Belizean human rights activist (born c. 1952)

Dorla Bowman (born c. 1952) is a Belizean human rights activist. She has campaigned for women's rights and gender equality in Belize, in addition to advocating for the support, practically and legally, for people who have experienced domestic abuse.

== Biography ==
Bowman was born and raised in Belize City. In 1982, she replaced Zee Edgell as the director of the Women's Bureau, a United Nations-funded government service within the Ministry of Social Services aimed at improving the outcomes for Belizean women. She also served for a time as a member of Belize City Council.

Later in the 1980s, Bowman left the Belizean government and created and served as the director of the non-governmental organisation Women Against Violence (WAV). Bowman was inspired to establish WAV following a series of public meetings held in King's Park, an affluent area of Belize City, in which concerns were shared about a "violence epidemic" in poorer areas of the city. Through WAV, Bowman supported the drafting of various legislative proposals, including a Sexual Offences Bill in 1988 and a Sexual Harassment Act in the early 1990s. Between 1991 and 1992, Bowman and WAV lobbied for the Domestic Violence Act, which had been drafted by Lisa Shoman and Dolores Balderamos-García. The Domestic Violence Act was eventually passed in 1992 with unanimous government support.

Bowman also founded the Belize Women's Political Caucus to increase the election of women to positions of national decision and policy making. In 1999, Bowman wrote an article for The Reporter in which she stated that Belize was "not a democracy" because there was no gender balance in the government, noting that, at that time, the House of Representatives comprised 27 men and two women, while the Cabinet had 15 men and one woman.

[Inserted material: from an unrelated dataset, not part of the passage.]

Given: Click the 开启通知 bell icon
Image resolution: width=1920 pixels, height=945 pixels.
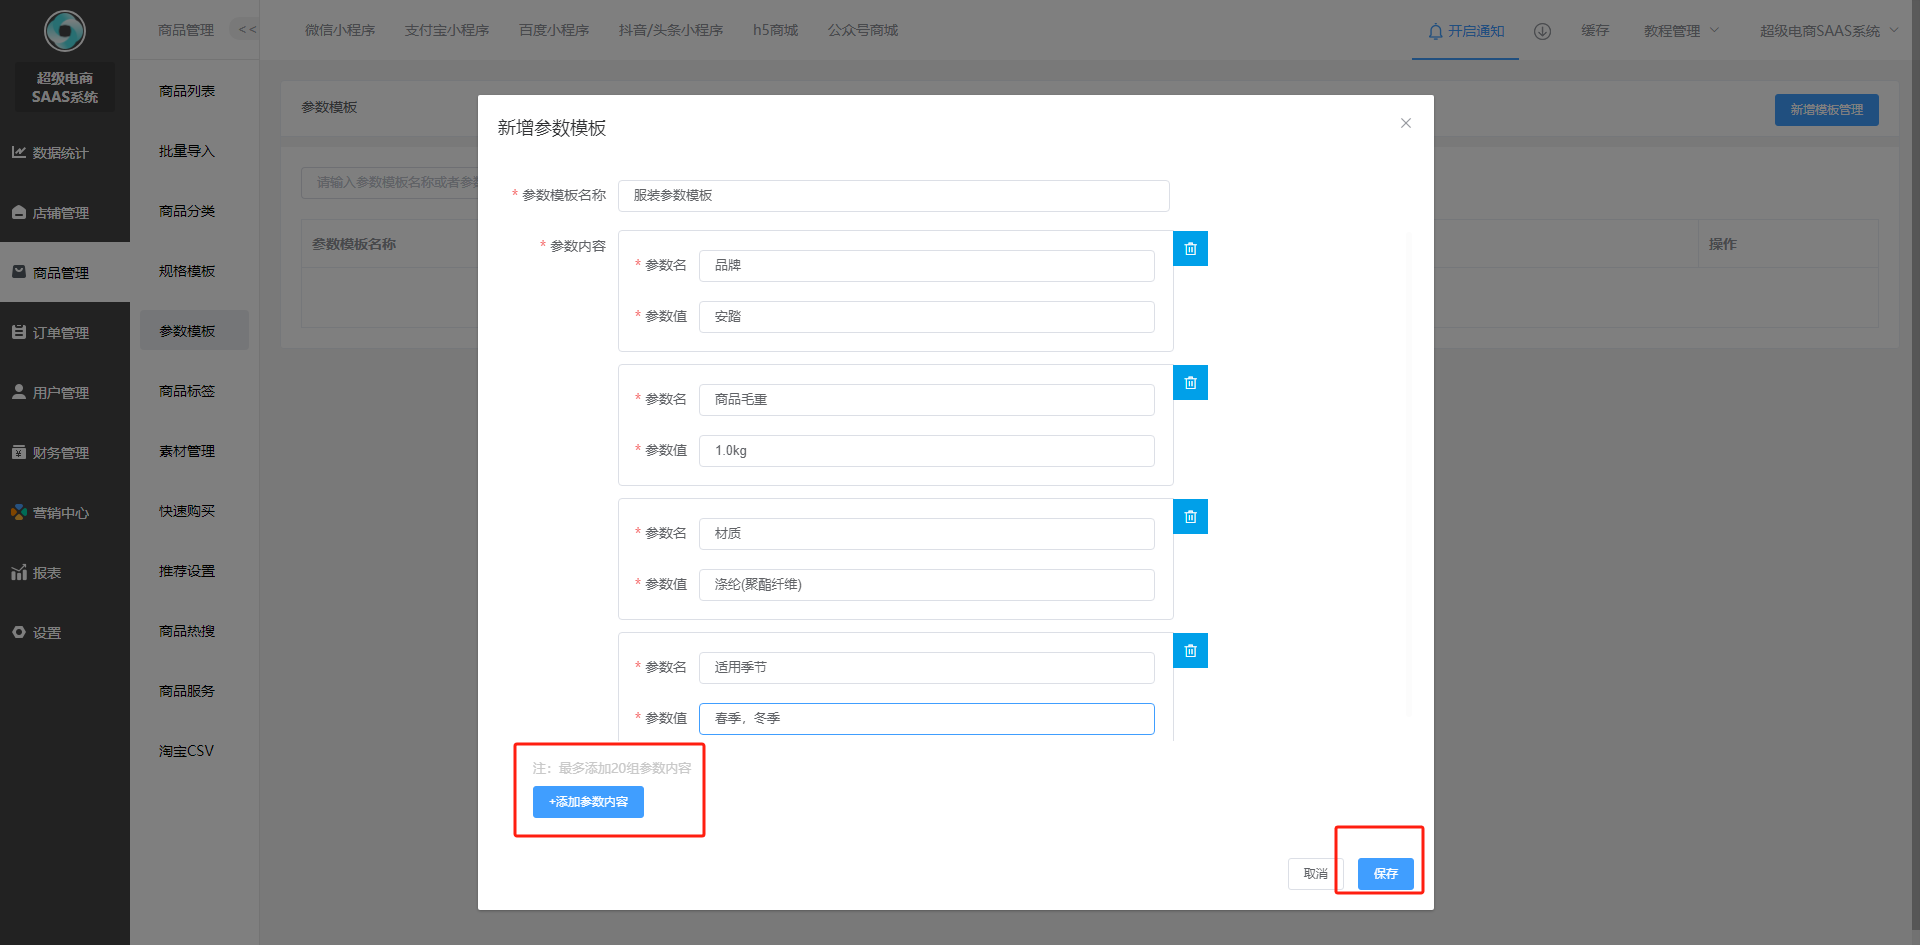Looking at the screenshot, I should pyautogui.click(x=1436, y=31).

In the 21st century, Bowman created and served as the executive director of the Building People Movement which aimed to increase public awareness of sexual assault laws in Belize, in addition to supporting victims of gender-based violence to access equal opportunities. In 2020, Bowman co-authored Woman! Know Your Rights!, a book that aimed to educate Belizean people about domestic violence laws through a play. In June 2024, the Building People Movement hosted a forum at the University of the West Indies in Belize City on domestic abuse support, supported by the US embassy and the Ministry of Health and Wellness.

== Recognition ==
In 2022, Bowman was named the 222nd Commonwealth Point of Light for her work on human rights and gender-based violence. The award was presented to her by Claire Evans, the high commissioner in Belize, on behalf of Elizabeth II.

In 2025, Bowman was among 14 Belizean women recognised at the 20th Annual Outstanding Women's Award Ceremony held by the National Women's Commission, in the field of human rights and violence against women.